:: Supplied data ::
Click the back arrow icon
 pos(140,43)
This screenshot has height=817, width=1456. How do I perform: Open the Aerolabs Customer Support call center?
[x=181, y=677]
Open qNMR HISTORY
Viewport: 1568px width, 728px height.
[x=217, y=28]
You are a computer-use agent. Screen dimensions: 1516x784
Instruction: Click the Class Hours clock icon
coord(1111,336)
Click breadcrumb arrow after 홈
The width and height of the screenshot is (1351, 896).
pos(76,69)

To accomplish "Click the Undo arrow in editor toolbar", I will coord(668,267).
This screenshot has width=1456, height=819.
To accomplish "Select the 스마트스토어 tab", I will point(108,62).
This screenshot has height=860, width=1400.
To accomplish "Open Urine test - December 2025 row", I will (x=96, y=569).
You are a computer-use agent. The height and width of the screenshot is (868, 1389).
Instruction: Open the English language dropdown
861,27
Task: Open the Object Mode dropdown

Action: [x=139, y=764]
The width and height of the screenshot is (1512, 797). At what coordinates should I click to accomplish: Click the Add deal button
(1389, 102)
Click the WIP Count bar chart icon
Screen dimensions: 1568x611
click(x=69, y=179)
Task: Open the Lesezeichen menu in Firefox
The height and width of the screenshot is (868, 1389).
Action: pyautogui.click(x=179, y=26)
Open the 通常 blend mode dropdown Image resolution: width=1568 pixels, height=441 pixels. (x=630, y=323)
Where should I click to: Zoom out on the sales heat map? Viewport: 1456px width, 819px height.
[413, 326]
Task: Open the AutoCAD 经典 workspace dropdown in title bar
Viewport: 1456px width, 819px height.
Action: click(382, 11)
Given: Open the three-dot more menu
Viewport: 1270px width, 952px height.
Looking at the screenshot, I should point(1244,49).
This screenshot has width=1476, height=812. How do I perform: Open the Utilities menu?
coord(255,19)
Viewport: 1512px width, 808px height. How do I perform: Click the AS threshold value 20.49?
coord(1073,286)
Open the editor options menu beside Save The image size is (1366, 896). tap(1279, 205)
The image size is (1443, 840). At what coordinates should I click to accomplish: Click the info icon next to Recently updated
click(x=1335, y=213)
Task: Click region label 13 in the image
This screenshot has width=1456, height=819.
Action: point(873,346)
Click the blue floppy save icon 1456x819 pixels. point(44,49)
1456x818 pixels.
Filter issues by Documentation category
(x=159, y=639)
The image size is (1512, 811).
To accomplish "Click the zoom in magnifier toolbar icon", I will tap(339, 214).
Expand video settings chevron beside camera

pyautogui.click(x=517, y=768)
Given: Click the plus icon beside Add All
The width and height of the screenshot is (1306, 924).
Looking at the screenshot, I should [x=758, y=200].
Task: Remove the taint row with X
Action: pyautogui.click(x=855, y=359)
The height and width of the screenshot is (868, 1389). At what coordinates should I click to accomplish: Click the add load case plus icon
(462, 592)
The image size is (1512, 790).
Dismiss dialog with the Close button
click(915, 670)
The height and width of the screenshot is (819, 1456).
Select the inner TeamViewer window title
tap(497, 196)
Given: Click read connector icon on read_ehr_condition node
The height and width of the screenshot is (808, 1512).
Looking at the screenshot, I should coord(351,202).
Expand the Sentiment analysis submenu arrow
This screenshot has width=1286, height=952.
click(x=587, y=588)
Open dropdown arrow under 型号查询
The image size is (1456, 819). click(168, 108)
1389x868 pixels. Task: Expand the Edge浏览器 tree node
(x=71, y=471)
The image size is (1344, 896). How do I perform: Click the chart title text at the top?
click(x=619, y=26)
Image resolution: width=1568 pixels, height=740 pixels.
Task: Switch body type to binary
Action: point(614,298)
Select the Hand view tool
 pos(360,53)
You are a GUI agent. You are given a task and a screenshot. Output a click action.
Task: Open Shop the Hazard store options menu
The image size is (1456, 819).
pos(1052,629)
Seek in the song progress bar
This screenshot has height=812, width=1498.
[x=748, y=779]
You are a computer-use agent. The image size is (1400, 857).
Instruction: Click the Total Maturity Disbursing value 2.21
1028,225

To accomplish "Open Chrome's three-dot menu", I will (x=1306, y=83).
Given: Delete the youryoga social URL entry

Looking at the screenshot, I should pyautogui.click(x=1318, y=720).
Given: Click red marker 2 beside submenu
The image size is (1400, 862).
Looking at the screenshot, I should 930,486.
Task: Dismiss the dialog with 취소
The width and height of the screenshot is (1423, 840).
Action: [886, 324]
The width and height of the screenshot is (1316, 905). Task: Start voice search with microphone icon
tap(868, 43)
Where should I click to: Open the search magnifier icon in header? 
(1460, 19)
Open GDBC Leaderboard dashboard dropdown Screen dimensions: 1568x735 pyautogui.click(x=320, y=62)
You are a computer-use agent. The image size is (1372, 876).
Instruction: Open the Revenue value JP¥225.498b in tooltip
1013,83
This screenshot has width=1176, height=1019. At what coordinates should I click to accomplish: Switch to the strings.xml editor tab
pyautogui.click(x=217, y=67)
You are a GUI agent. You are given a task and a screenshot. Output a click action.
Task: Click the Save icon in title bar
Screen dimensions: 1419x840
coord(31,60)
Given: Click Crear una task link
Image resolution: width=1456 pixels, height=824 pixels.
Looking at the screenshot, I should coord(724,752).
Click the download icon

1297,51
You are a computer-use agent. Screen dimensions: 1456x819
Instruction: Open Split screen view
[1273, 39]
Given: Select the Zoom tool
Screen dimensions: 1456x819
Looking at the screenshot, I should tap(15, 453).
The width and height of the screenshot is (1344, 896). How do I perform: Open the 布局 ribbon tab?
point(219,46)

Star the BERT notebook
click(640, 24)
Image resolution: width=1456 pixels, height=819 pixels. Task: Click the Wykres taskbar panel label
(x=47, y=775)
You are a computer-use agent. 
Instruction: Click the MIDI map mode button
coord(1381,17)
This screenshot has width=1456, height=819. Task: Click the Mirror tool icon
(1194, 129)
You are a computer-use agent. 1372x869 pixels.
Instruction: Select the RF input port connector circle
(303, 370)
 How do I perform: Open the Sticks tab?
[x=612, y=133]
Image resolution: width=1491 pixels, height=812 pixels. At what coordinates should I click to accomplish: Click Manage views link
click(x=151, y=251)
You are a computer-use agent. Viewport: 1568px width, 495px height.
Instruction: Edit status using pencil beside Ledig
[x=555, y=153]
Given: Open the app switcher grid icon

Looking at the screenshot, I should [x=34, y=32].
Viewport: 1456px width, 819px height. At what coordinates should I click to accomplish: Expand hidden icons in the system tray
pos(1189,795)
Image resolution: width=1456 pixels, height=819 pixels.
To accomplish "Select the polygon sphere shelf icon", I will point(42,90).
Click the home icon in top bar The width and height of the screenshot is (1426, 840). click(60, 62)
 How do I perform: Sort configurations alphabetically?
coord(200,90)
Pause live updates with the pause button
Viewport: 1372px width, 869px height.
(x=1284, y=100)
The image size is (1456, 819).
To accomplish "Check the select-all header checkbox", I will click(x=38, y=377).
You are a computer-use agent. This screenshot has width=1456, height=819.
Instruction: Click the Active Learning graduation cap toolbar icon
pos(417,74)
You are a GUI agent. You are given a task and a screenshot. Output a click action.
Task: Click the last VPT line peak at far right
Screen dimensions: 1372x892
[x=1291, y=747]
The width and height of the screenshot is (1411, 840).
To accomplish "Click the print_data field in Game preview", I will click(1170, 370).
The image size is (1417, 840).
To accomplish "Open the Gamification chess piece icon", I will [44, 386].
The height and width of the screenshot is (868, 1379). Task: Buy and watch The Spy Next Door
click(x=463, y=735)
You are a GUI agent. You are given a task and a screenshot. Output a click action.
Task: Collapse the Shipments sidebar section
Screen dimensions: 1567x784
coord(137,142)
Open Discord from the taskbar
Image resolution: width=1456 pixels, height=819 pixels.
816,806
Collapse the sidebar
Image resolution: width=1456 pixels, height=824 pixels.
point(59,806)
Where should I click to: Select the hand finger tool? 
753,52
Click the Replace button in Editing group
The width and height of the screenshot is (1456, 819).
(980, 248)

:: Task goal ::
Look through the entries. Copy out each line with "options" in it.

:: Answer to this exercise ::
Open the editor options menu beside Save The image size is (1366, 896). tap(1279, 205)
Task: Open Shop the Hazard store options menu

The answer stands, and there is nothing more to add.